(Written task): Rewrite the lines from the one containing "You are a computer-use" through the end of the items, with "red" replaced by "green" and everything else unchanged, and leave out the pictures.

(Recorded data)
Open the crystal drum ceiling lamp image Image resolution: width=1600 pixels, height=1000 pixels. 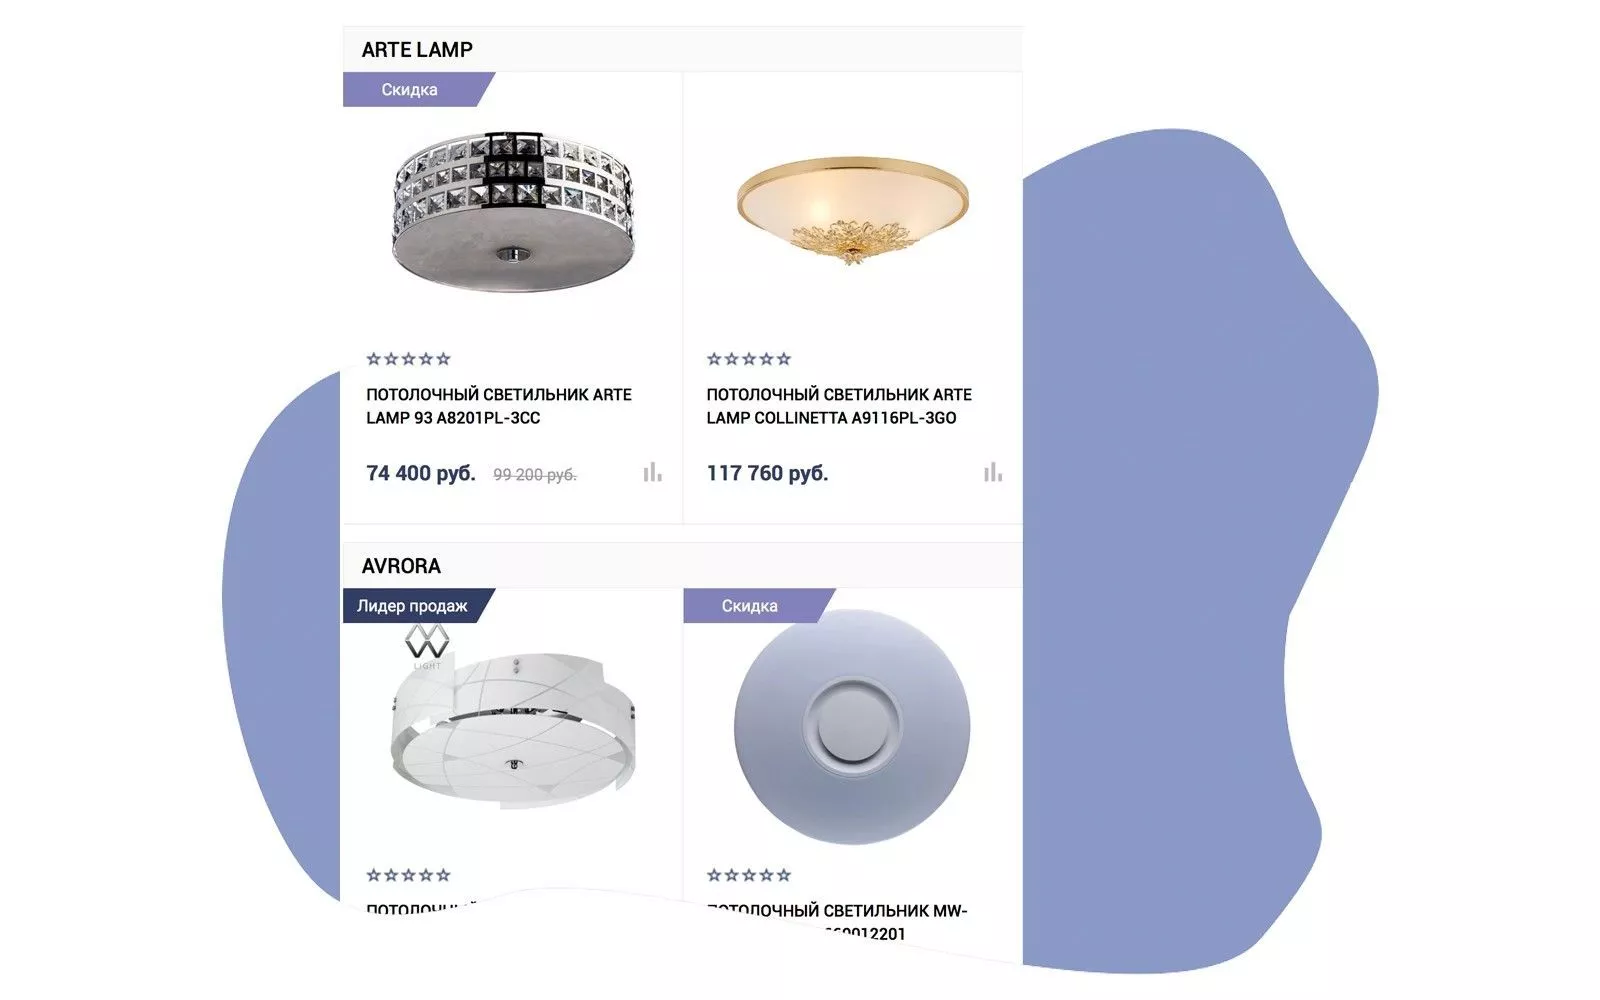point(513,212)
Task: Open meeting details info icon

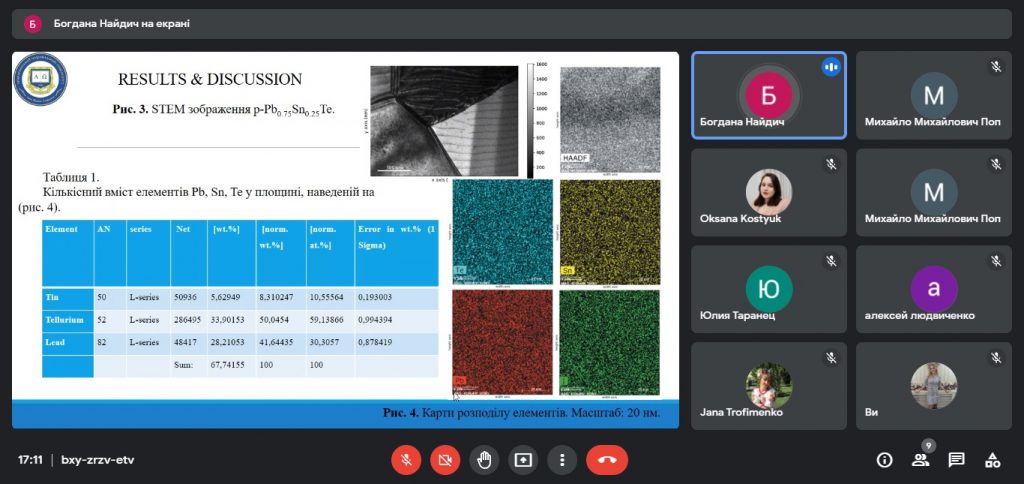Action: pyautogui.click(x=884, y=460)
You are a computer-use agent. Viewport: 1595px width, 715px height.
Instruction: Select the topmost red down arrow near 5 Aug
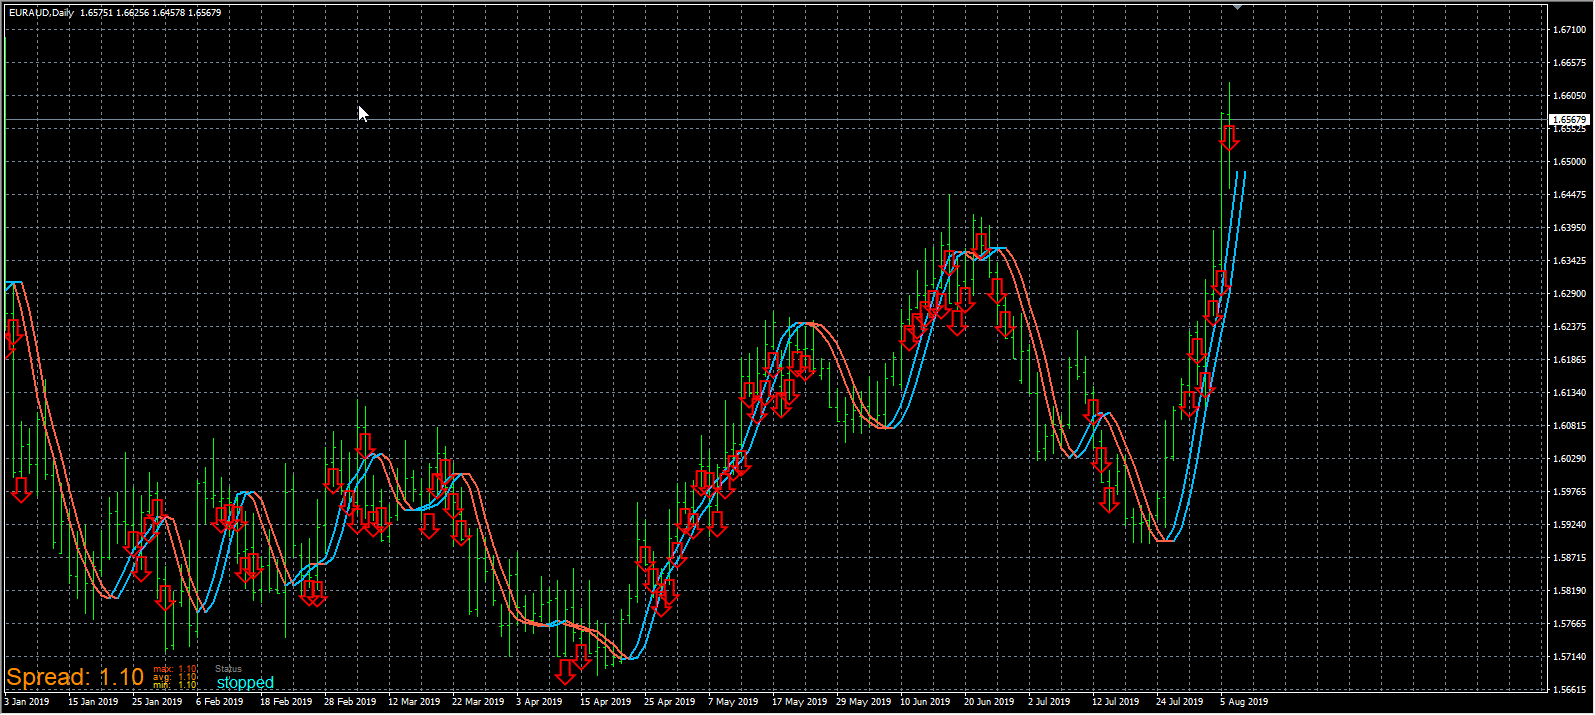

(Full solution):
You are a computer-use agent. Viewport: 1595px width, 715px height.
Instruction: Select the topmost green down arrow near 5 Aug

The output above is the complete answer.